Was zu tun ist:
[1] Beantworte drei Fragen zum Text über Achtsamkeit:
(a) Welche Kurzform nennt der Text für die achtsamkeitsbasierte Stressreduktion?
(b) Wie beschreibt der Text den eigenen Weg zu einem achtsamen Leben?
(c) Was muss man laut Text nicht erlernen, um von jetzt auf gleich achtsam zu sein?
[2] Übersetze diesen Satz aus dem Text über Achtsamkeit ins Englische: „Ein achtsames Leben geht übrigens weit über das Meditationskissen im eigenen Wohnzimmer hinaus.“
[3] Schreibe den Text über Achtsamkeit im Anschluss an seinen letzten Satz weiter.
##### Vorliegender Text #####
Eine weitere Möglichkeit für einen gelungeneren Umgang mit den kleinen und großen Hürden des
alltäglichen Lebens ist die achtsamkeitsbasierte Stressreduktion alias Mindfulness-Based Stress
Reduction, kurz MBSR. Ob du den Weg zu einem achtsamen Leben nun über MBSR, Meditation oder
andere Tools findest, ist dabei eher nebensächlich. Hauptsache ist, dass du ihn findest. Es geht also nicht
darum, wie du sie praktizierst und welcher Schule du dich bedienst, sondern dass du es tust. Ein
achtsames Leben geht übrigens weit über das Meditationskissen im eigenen Wohnzimmer hinaus. Ob nun
im persönlichen oder beruflichen Alltag, finde deinen Weg. Dieser ist nämlich total individuell und damit
auch einmalig.
Wie gelingt es uns aber, dass Achtsamkeit nicht zur Eintagsfliege und nur dann als Option herangezogen
wird, wenn alles Kompensieren nichts mehr bringt? Dafür ist es wichtig zu wissen, dass wir bereits alles in
uns haben, um achtsam zu leben. Wir können von jetzt auf gleich achtsam sein, ohne eine bestimmte
Methode zu erlernen. Achtsamkeit ist eigentlich nichts Neues für uns. Nimm etwas in deine
Aufmerksamkeit, in deinen Fokus und beobachte dies, ohne es zu be-werten. Vielleicht konzentriert sich
dein Fokus auf deine aktuelle Gefühlslage. Oder auf das, was du gerade denkst, schmeckst oder hörst.
##### Rohdaten #####
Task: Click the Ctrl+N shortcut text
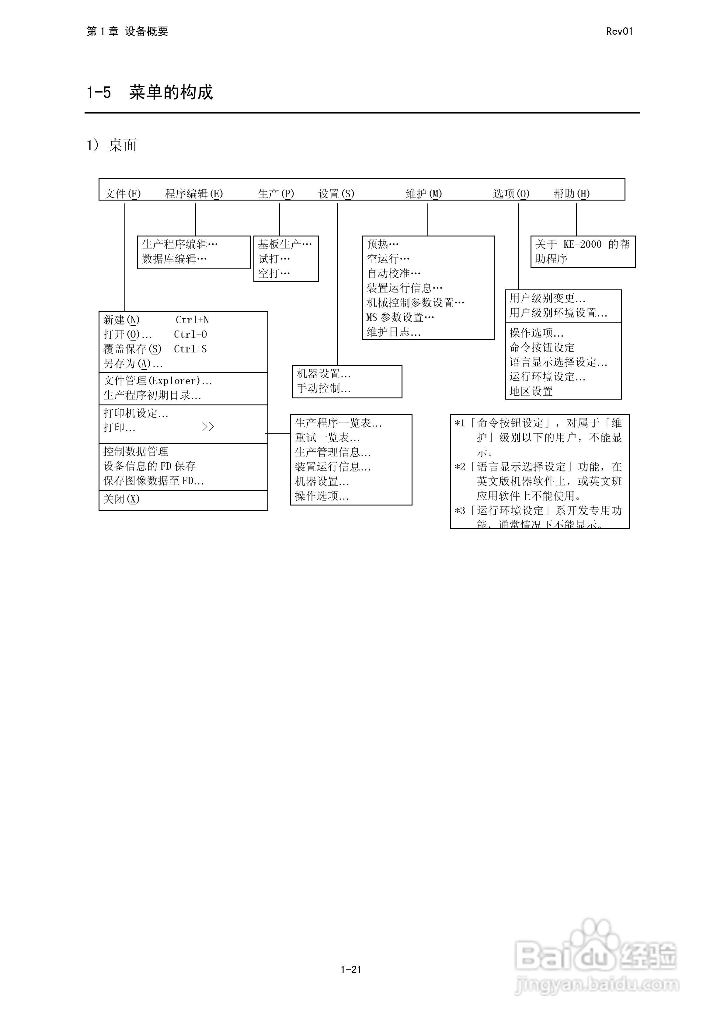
#####
Erwartete Ergebnisse:
[1]
(a) MBSR
(b) Er ist total individuell und damit auch einmalig.
(c) Eine bestimmte Methode

[2] Incidentally, a mindful life goes far beyond the meditation cushion in your own living room.

[3]
Achtsamkeit funktioniert über deine Wahrnehmung und über deine menschlichen Sinne. Über das Sehen,
Hören, Schmecken, Riechen, Tasten und Fühlen. Du merkst, Achtsamkeit ist körperbezogen.
Unser Atem ist in uns angelegt. Wir atmen tagtäglich und können uns dem nicht entziehen.
Glücklicherweise. Ansonsten würde unser Fortbestand vermutlich etwas kritisch aussehen. Und obwohl
das Atmen größtenteils unbewusst abläuft, dürfen wir uns bewusst machen, wie wir atmen. Ruhig,
gelassen oder tief in den Bauch? Oder aber hektisch und oberflächlich? Unser Atem ist also nicht nur ein
geniales Werkzeug, um präsent zu sein, sondern auch eine Art Kompass, der dir anzeigt, ob du in An-
spannung oder Ent-spannung unterwegs bist. Mit dem Zitat „Auf den Atem zu vertrauen, heißt, auf das
Leben zu vertrauen“ bringt es Mark Whitwell auf den Punkt.